In a quasi-experimental study of general surgery patient outcomes, results showed implementation of the 2011 Accreditation Council for Graduate Medical Education duty hour reform was not associated with a change in general surgery patient outcomes or differences in resident examination performance.
Researchers compared teaching and nonteaching hospitals using a difference-in-differences approach adjusted for procedural mix, patient comorbidities and time trends of general surgery patient outcomes 2 years before and after the 2011 Accreditation Council for Graduate Medical Education (ACGME) duty hour reform. The main analysis consisted of 204,641 patients who underwent surgery at 23 teaching and 31 nonteaching hospitals participating in the American College of Surgeons National Surgical Quality improvement Program. For the same period, the researchers assessed general surgery resident performance on the annual in-training, written board and oral board examinations.
The study’s primary outcome measure was a composite of death or serious morbidity, and secondary outcomes included other postoperative complication and resident examination performance.
During the study period, results showed the unadjusted rate of death or serious morbidity improved in both teaching and nonteaching hospitals. The researchers found no association in the 2011 ACGME duty hour reform with a significant change in death or serious morbidity in either postreform year 1 or postreform year 2 or when both postreform years were combined during an adjusted analysis.
The researchers also found no association between duty hour reform and any other postoperative adverse outcome. From 2010 to 2013, no significant change was found in mean in-training examination scores for first-year residents, for resident from other postgraduate years or for first-time examinees taking the written or oral board examination during this period, according to the researchers.
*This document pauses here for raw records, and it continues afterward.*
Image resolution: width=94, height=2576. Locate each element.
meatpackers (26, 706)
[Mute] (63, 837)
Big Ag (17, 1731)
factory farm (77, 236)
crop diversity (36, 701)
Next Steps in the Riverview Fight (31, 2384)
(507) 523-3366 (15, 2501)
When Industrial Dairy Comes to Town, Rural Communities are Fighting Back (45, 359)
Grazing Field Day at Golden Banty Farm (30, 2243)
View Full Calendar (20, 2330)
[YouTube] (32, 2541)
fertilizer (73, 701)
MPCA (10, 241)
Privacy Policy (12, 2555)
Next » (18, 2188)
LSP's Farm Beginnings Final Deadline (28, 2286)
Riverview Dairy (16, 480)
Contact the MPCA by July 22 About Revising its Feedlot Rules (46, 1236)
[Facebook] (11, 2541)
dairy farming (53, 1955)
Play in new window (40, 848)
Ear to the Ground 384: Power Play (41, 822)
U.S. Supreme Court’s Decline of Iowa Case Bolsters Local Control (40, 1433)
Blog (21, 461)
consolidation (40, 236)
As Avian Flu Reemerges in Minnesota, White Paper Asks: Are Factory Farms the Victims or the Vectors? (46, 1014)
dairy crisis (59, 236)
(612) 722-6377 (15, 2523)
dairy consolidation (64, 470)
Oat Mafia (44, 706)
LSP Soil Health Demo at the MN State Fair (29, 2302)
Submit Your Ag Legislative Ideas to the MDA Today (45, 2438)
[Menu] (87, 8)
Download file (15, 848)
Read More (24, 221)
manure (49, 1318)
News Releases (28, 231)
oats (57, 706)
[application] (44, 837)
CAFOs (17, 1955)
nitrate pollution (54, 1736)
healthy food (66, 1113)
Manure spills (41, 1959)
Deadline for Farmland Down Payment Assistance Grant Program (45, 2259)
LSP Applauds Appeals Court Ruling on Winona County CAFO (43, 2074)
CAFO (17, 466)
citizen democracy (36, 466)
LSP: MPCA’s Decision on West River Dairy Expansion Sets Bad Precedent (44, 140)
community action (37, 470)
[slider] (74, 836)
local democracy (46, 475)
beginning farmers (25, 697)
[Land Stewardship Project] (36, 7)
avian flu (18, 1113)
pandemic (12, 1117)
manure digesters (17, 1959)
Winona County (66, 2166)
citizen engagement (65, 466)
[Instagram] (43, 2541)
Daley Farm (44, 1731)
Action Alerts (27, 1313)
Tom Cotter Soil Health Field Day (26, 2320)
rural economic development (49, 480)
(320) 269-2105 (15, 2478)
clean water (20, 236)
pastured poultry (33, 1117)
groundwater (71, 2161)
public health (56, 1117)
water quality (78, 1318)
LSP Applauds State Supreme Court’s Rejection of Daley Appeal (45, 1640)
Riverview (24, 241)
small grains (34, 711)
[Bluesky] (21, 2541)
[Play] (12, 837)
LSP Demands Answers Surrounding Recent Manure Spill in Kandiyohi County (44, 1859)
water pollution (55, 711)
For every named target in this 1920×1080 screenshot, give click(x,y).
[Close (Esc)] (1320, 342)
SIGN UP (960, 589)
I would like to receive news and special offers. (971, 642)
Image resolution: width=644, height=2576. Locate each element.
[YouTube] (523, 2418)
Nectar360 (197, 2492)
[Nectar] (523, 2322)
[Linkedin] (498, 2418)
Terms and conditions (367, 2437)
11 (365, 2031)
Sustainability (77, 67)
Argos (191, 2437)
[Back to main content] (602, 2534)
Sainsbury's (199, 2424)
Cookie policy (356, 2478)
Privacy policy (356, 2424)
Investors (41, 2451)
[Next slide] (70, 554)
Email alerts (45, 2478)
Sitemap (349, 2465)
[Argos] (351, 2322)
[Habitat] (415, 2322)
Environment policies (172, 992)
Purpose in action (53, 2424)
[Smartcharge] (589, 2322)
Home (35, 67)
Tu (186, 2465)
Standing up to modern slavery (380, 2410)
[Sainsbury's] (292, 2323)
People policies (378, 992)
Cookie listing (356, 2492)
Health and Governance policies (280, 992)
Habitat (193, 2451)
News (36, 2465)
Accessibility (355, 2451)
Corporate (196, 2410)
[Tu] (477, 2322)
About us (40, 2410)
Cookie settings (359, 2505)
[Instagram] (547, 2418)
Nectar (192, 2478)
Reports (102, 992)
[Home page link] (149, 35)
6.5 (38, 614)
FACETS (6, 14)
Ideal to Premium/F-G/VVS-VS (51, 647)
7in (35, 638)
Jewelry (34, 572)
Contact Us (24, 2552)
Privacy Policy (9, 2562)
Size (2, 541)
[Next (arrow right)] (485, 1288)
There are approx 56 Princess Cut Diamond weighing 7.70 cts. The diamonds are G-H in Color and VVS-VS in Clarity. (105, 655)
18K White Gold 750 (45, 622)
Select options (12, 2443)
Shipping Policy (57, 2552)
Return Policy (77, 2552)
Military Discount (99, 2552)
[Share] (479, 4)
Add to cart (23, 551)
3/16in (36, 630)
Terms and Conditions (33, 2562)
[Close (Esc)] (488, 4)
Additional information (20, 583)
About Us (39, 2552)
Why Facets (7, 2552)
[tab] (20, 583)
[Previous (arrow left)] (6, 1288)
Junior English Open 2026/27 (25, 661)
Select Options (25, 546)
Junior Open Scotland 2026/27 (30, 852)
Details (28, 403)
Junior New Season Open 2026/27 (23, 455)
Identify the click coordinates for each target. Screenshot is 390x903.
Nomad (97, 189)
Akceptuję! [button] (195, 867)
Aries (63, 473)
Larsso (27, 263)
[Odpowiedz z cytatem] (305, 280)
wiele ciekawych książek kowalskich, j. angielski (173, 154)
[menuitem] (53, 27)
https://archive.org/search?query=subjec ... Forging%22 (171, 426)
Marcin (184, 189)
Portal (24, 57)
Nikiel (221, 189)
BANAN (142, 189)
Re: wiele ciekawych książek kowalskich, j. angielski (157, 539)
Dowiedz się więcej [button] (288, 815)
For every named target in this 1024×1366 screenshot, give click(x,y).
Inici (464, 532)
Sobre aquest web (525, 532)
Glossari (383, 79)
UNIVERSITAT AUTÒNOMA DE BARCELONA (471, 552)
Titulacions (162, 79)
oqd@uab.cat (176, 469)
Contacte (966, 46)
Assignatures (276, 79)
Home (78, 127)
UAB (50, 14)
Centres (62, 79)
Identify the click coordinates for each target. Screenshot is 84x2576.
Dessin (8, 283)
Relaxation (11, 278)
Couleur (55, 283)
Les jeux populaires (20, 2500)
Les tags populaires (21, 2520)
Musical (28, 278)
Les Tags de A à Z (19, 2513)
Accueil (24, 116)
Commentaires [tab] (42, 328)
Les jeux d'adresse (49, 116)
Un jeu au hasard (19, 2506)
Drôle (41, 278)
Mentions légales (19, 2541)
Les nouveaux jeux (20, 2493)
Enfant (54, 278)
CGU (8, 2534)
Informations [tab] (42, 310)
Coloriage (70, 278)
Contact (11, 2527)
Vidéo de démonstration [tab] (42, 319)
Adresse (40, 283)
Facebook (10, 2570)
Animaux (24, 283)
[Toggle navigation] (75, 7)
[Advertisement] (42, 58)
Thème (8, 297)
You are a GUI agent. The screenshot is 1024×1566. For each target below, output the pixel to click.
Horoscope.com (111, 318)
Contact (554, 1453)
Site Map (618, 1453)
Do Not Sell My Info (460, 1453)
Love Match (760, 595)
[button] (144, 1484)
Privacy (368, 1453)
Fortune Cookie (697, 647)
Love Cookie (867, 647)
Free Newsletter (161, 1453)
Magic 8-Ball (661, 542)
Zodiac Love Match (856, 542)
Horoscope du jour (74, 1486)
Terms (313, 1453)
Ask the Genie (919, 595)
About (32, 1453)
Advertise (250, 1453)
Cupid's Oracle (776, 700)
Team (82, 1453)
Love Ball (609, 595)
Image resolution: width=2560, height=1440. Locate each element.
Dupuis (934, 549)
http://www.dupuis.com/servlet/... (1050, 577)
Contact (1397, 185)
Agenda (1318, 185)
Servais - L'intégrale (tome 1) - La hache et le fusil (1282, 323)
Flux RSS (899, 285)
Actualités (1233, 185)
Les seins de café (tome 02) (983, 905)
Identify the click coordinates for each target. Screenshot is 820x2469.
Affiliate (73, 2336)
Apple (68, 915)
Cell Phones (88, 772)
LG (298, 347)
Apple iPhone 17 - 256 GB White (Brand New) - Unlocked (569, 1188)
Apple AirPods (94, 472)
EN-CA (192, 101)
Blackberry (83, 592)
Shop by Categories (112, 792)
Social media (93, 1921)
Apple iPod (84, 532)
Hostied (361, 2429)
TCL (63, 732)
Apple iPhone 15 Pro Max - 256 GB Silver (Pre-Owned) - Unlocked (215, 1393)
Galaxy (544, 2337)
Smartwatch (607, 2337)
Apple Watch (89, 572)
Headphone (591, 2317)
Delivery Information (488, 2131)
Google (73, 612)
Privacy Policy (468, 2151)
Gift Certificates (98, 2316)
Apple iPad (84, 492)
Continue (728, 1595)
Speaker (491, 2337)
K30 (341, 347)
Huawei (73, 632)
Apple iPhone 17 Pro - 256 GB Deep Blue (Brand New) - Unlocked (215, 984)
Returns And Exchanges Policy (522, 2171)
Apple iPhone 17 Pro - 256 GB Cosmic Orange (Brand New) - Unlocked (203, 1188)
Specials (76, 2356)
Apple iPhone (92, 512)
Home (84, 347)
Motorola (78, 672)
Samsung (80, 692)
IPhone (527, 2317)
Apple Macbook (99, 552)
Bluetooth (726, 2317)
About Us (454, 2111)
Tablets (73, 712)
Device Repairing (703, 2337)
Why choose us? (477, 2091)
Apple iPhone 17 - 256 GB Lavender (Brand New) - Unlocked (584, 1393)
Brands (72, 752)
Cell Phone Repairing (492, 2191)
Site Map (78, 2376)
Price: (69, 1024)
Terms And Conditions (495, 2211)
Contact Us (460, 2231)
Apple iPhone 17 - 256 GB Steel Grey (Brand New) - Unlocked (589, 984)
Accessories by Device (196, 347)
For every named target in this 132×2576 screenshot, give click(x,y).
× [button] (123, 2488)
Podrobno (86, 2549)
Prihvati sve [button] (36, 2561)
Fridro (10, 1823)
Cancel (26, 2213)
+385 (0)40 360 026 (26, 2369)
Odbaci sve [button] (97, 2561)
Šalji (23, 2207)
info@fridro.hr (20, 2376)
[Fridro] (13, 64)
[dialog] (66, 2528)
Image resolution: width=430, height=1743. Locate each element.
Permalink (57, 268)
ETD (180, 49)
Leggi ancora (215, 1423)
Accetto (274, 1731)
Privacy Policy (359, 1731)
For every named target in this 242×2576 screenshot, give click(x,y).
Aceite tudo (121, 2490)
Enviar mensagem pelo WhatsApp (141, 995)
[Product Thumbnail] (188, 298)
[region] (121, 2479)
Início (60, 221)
“Our study suggests that these latest duty hour restrictions have no benefit and may actually have the unintended consequences of hurting patient safety, resident education and the doctor-patient relationship,” study author, Karl Y. Bilimoria, MD, MS, director of the Surgical Outcomes and Quality Improvement Center at Northwestern University Feinberg School of Medicine and a surgical oncologist at Northwestern Memorial Hospital, said in a press release. “They seriously disrupt the continuity of caring for surgical patients, which is vitally important, so we believe the recent 2011 rules should be repealed.”
Disclosure: The research was supported by the Agency for Healthcare Research and Quality, the American College of Surgeons Clinical Scholars in Residence Program and an educational grant from Merck.